Exemption rights for renewable energy projects in Guatemala

Decree 52-2003 was declared of urgency and national interest to promote the development of renewable energy projects at a time when Guatemala had a generation matrix, mainly from thermal energy sources (bunker and diesel) and, according to the renewable resources the country had, it could stop depending on imports and generate energy with clean and renewable sources.

For this reason, the Law and the Regulations of Decree 52-2003 came into force and the renewable energy generators began to apply for the incentives contained in said law:

  1. Exemption from the payment of Value Added Tax (VAT), import duties (DAI) and consular charges and duties on the importation of machinery and equipment used exclusively for power generation in the area where the renewable energy projects are located.
  2. Exemption from Income Tax (ISR) for a period of 10 years from the Delivery Initiation Date (FIE).

The incentives are granted only to individuals and legal entities that directly develop renewable energy projects and only for the portion corresponding to such project.

To apply for the incentives, the applicant must:

  • Submit an application addressed to the Ministry of Energy and Mines. During the pre-investment and construction periods, extensions may be submitted, following the same procedure.
  • Submit the general documentation of the project clearly indicating the schedule for the pre-investment, construction, and operation periods, respectively.
  • Submit a statement indicating that it has complied with the provisions of the General Electricity Law, as applicable.
  • Submit a total or partial list of materials, equipment and others associated with these periods and the type of incentive or incentives requested, specifying the period to which they correspond.

This is how the procedure is established to obtain the right of exemption for the project of generation with renewable energy sources.

Once the resolution of the Ministry of Energy and Mines is obtained, the developer of the project must present before the Superintendence of Tax Administration (SAT) the certification of the resolution and the SAT must issue the exemption resolution within 30 days from the date the request is presented.

It is at this moment, when the right to the exemption is perfected, when the SAT resolution approving the exemption is obtained. If the resolution is not issued within 30 days, the exemption will be considered approved in favor of the developer (positive administrative silence).

It should be noted that the administrative process under which these approvals are made in our system is not integrated, but rather each of the administrative entities makes its resolutions under separate procedures and, unfortunately, it is not a matter of days or weeks, most of the time it can take months.

The developer could be obliged to pay taxes related to the import or income obtained in case the resolutions of the MEM or SAT take more time than established in the project start-up schedules.
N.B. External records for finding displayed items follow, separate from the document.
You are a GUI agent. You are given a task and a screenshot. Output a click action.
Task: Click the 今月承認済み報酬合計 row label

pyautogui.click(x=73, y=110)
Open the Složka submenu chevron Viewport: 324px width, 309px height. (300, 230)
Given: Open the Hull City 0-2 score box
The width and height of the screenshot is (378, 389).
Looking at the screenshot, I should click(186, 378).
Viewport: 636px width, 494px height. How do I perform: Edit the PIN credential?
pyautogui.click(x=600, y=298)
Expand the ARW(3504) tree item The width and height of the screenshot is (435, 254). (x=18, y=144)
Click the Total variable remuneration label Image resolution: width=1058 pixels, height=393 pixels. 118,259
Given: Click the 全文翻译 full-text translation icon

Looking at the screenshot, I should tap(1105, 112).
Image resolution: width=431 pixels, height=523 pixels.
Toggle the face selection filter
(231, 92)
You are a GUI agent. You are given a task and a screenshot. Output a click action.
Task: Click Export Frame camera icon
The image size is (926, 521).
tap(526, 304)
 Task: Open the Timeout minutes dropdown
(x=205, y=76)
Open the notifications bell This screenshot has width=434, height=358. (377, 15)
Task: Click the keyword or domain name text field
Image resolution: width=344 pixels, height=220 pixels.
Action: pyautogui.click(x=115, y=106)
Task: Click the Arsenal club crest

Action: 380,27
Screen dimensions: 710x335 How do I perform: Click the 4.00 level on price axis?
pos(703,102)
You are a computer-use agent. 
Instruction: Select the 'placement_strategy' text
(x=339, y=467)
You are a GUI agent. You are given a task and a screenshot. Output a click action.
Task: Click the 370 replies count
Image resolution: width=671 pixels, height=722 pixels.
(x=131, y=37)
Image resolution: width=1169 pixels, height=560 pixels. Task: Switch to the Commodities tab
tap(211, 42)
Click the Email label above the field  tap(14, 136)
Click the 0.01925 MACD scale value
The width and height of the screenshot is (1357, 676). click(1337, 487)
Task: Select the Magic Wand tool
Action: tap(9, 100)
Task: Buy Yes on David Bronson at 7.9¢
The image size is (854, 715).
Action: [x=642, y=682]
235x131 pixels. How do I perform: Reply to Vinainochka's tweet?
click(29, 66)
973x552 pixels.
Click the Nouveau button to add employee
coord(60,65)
The important thing about the exemptions to which this law entitles, is that the date on which they start is retroactive and, therefore, the resolution must so state.

The recognition of the delivery start date or commercial operation date for energy projects with renewable sources is undoubtedly an important milestone in this process and is the basis for retroactively exercising the right to the exemption granted by law. This aspect must be stated in the resolution, both from the MEM and the SAT, in the sense that the right to exemptions is recognized.

Finally, we cannot fail to mention how important renewable energy projects are to comply with the sustainable development objectives. These projects promote the use of clean energy, using natural resources, so they do not generate carbon emissions to the environment, and they can issue non-emission certificates that can be sold in international markets.